==== DATASET RECORDS ====
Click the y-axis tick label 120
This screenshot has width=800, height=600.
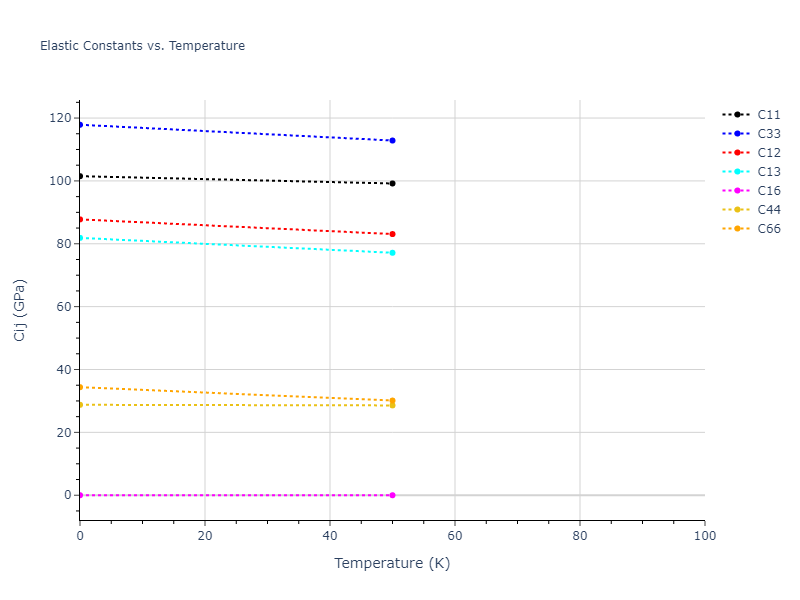(61, 118)
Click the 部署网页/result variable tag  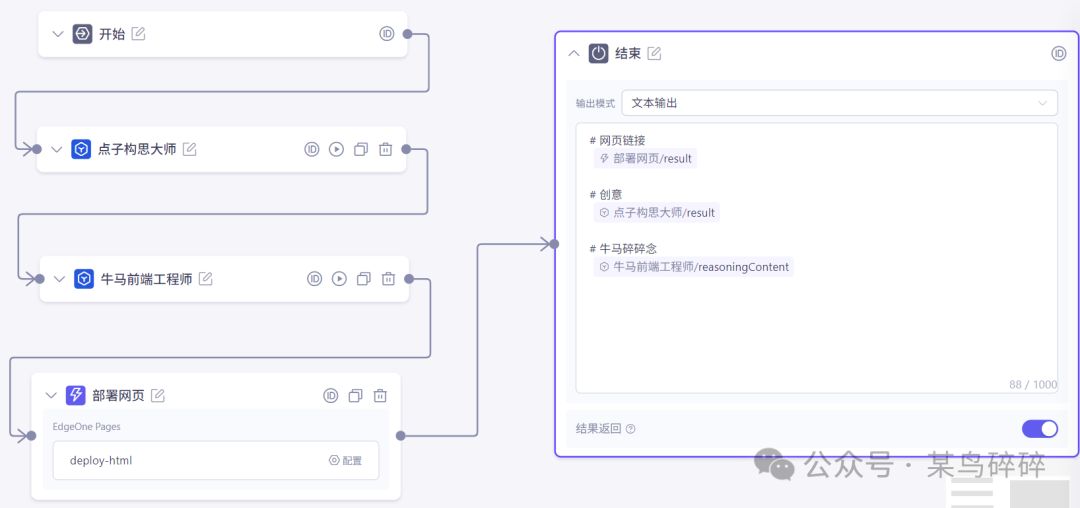click(645, 158)
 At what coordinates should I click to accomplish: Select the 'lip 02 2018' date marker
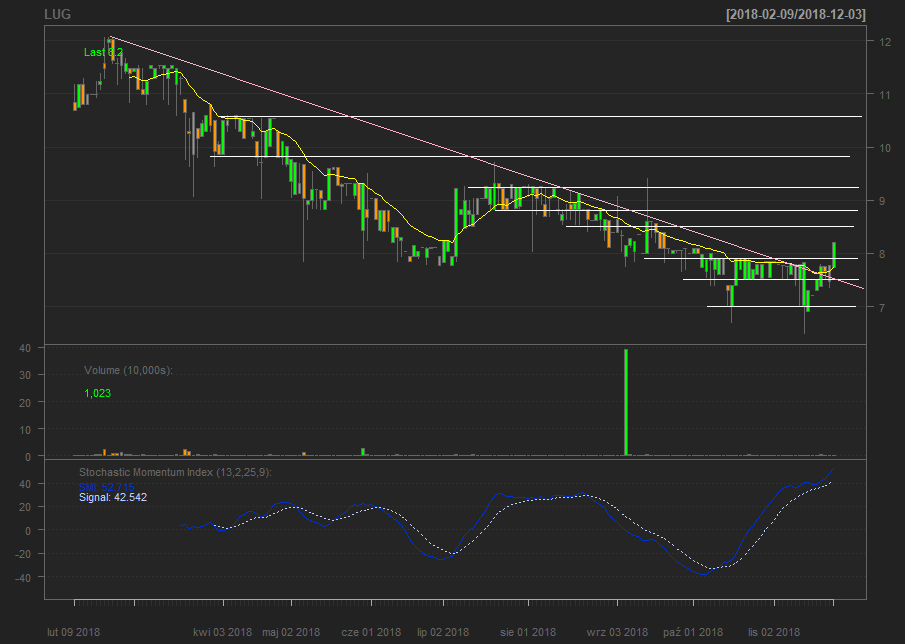[x=443, y=632]
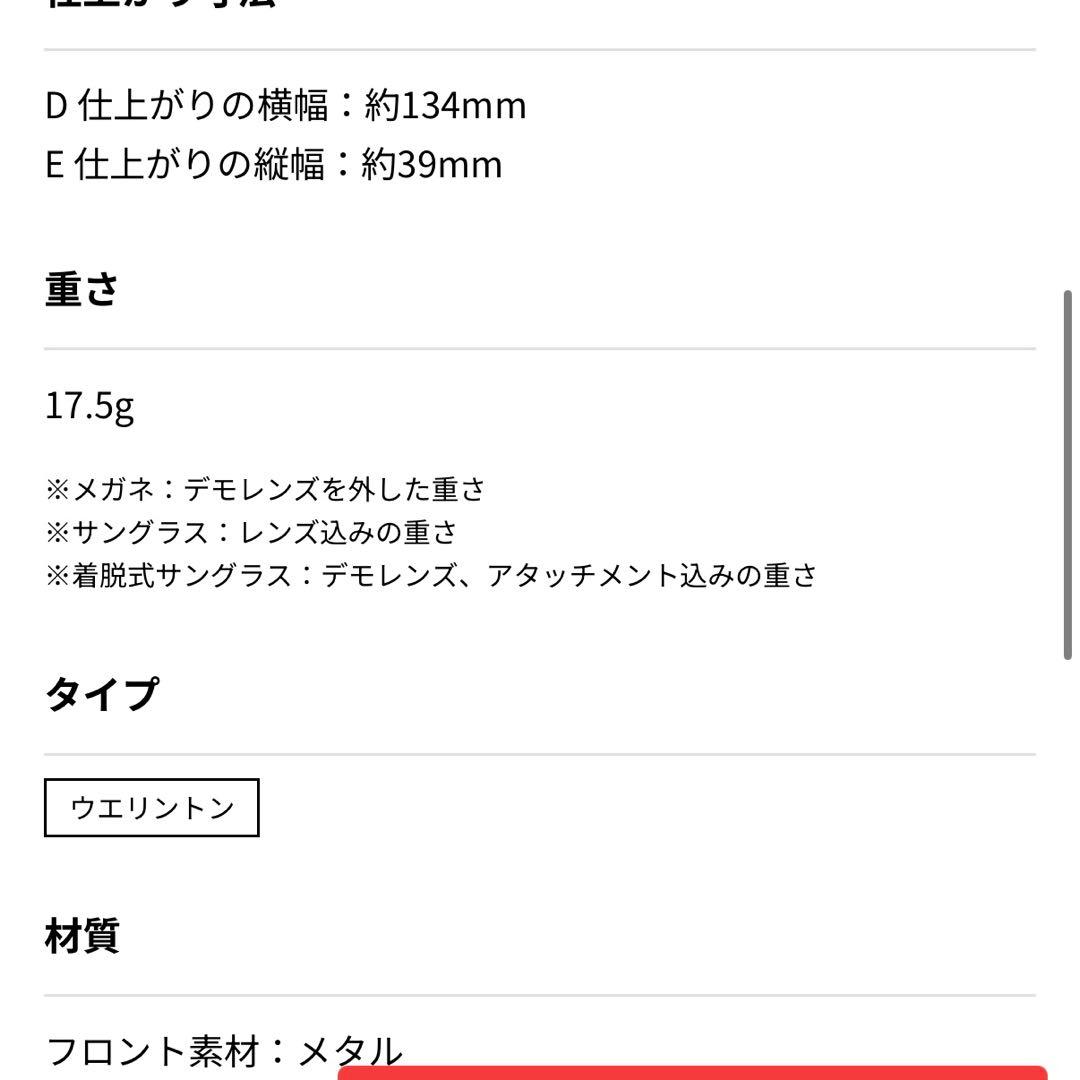Screen dimensions: 1080x1080
Task: Click the 17.5g weight value
Action: pos(90,406)
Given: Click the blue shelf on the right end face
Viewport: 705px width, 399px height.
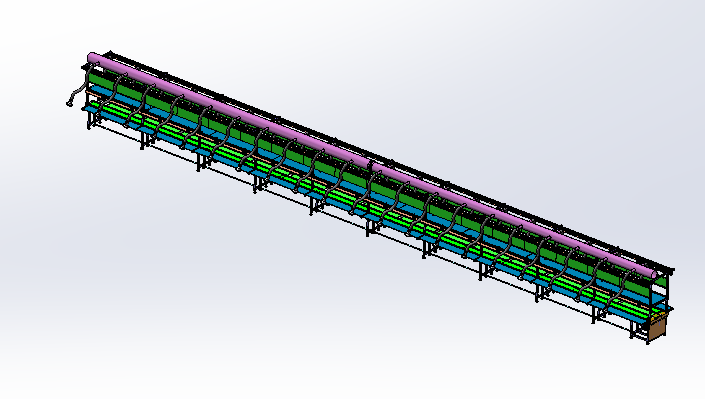Looking at the screenshot, I should 659,296.
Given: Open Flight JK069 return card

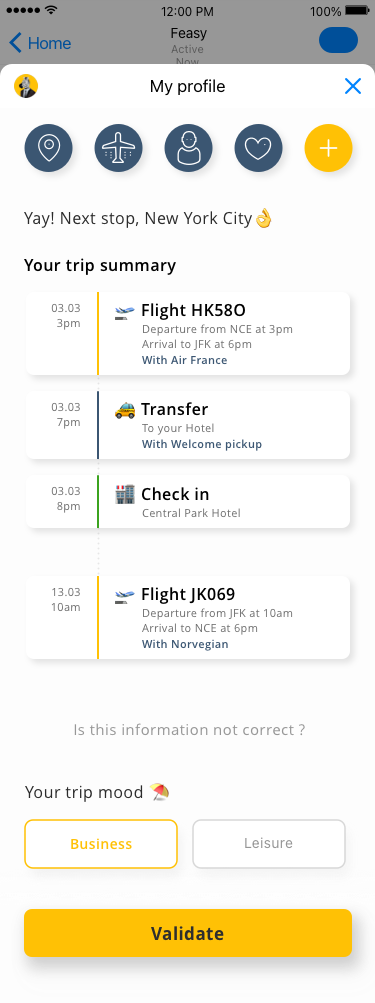Looking at the screenshot, I should click(x=188, y=617).
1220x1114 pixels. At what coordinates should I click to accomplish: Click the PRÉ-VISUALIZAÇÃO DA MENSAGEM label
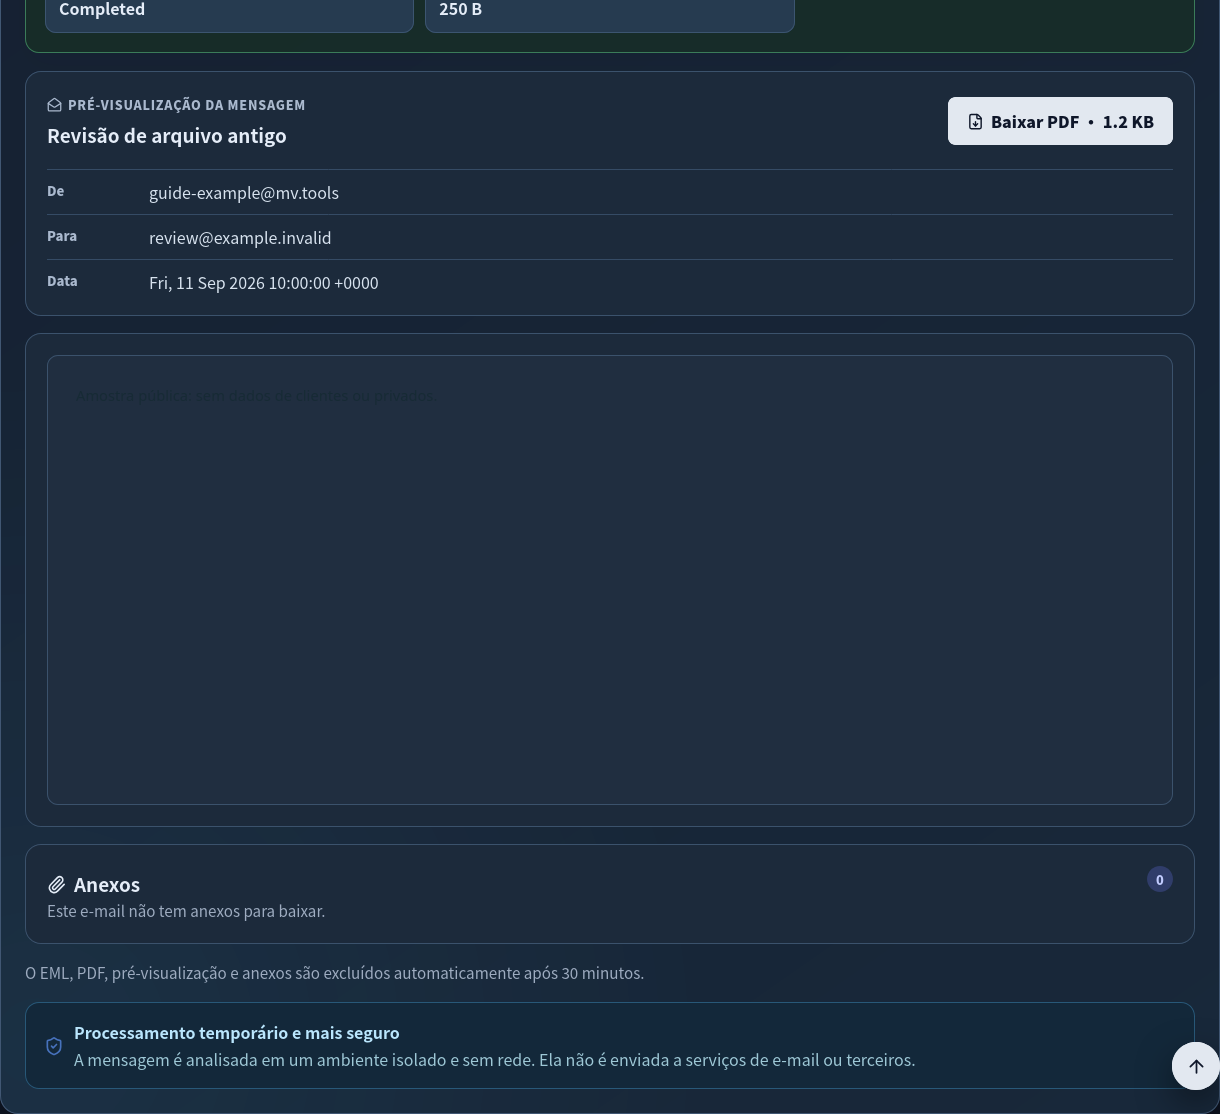point(186,105)
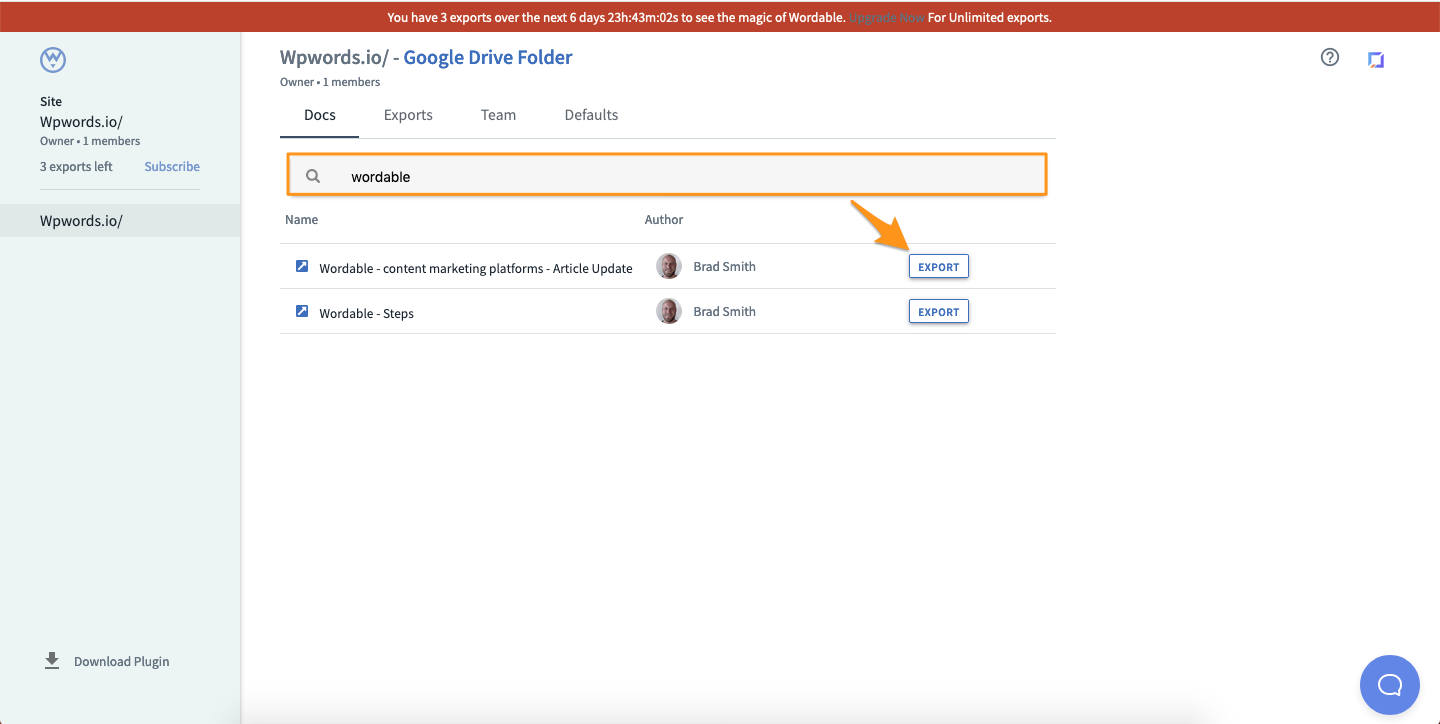This screenshot has width=1440, height=724.
Task: Click the download icon beside Download Plugin
Action: 52,661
====
> **DESCRIPTION OF THE TASK**: The output must match, line for line, the span from the line containing "1220x1114 pixels. At" through the end of the data, with the pictures removed.

> **RESPONSE BELOW**:
1220x1114 pixels. At what coordinates should I click to accomplish: Click the PRÉ-VISUALIZAÇÃO DA MENSAGEM label
point(186,105)
This screenshot has width=1440, height=724.
Task: Click the download icon beside Download Plugin
Action: 52,661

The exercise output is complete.